Dataset items
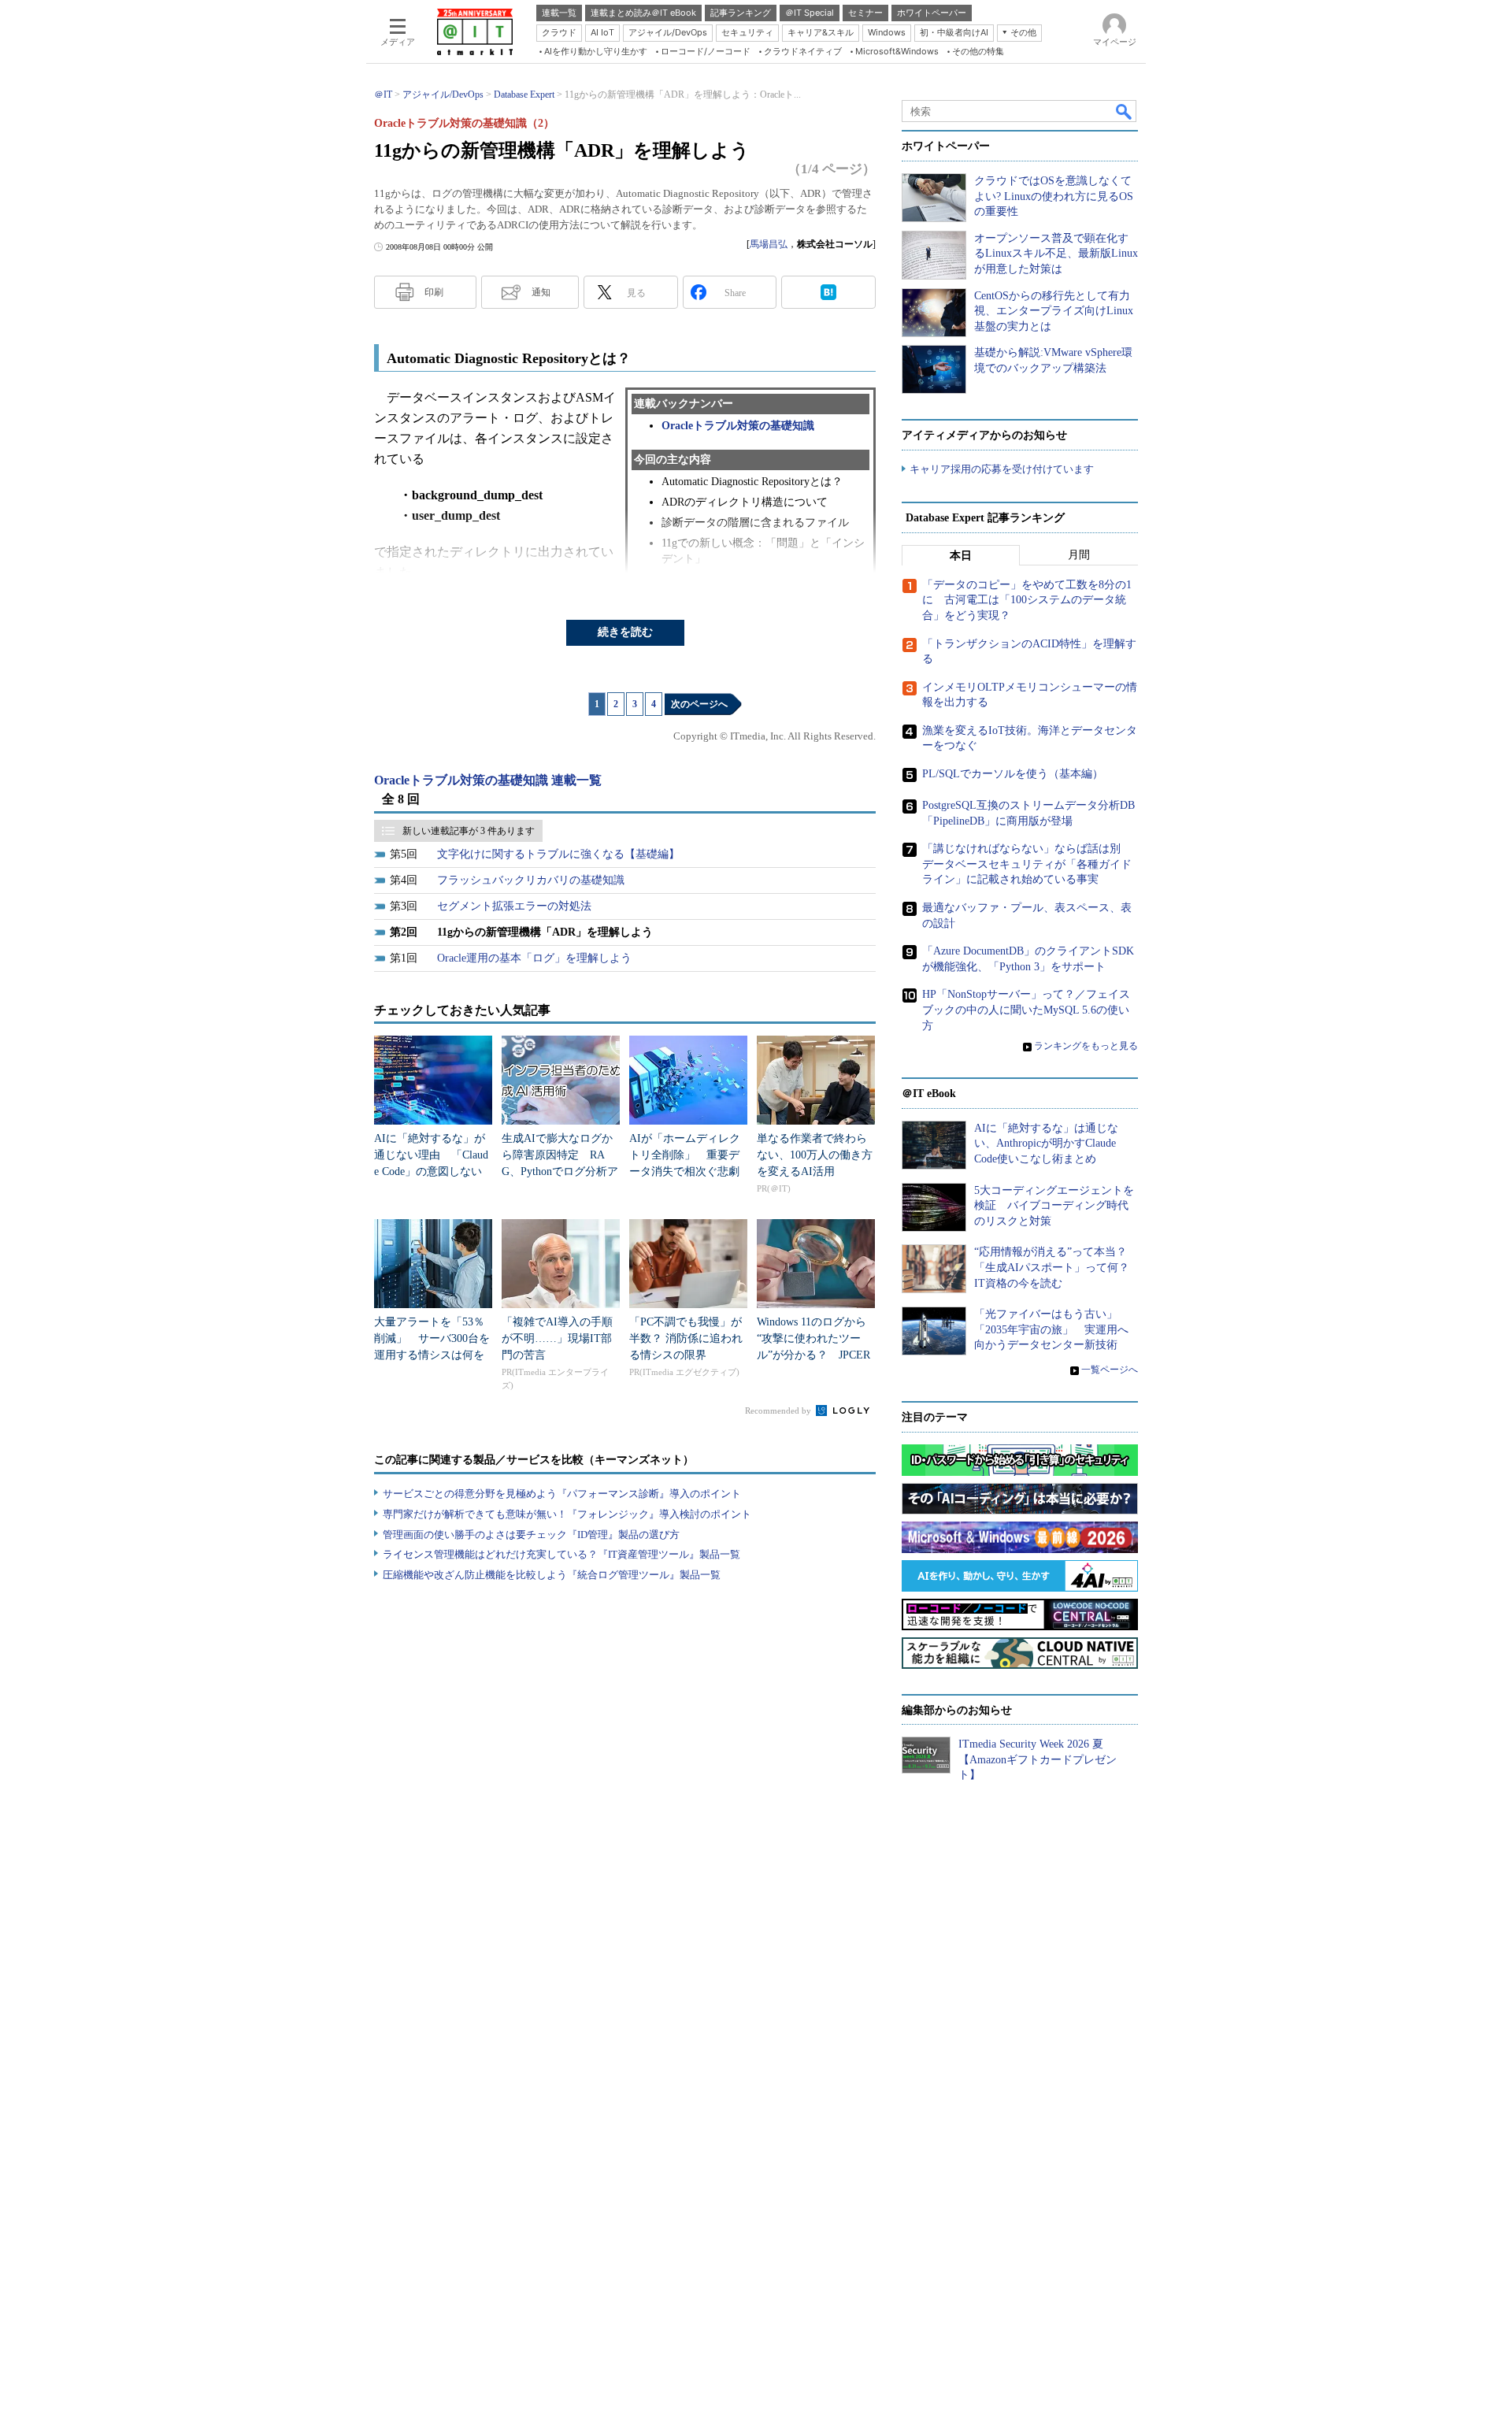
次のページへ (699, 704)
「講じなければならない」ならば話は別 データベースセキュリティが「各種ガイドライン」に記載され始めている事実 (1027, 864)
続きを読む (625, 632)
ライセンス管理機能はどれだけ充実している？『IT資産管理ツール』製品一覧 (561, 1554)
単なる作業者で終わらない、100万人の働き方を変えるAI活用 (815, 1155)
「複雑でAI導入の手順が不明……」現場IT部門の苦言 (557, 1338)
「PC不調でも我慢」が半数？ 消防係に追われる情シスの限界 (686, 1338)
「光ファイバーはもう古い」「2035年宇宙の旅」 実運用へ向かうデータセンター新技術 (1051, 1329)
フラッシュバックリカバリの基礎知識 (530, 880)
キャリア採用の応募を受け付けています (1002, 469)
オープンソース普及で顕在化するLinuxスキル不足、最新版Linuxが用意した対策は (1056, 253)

**Task statement:**
The expected result is an exact transcription of the lines from the one containing "フラッシュバックリカバリの基礎知識 (530, 880)" through the end of the records above; please include both ends.

**Solution to this problem:**
フラッシュバックリカバリの基礎知識 (530, 880)
キャリア採用の応募を受け付けています (1002, 469)
オープンソース普及で顕在化するLinuxスキル不足、最新版Linuxが用意した対策は (1056, 253)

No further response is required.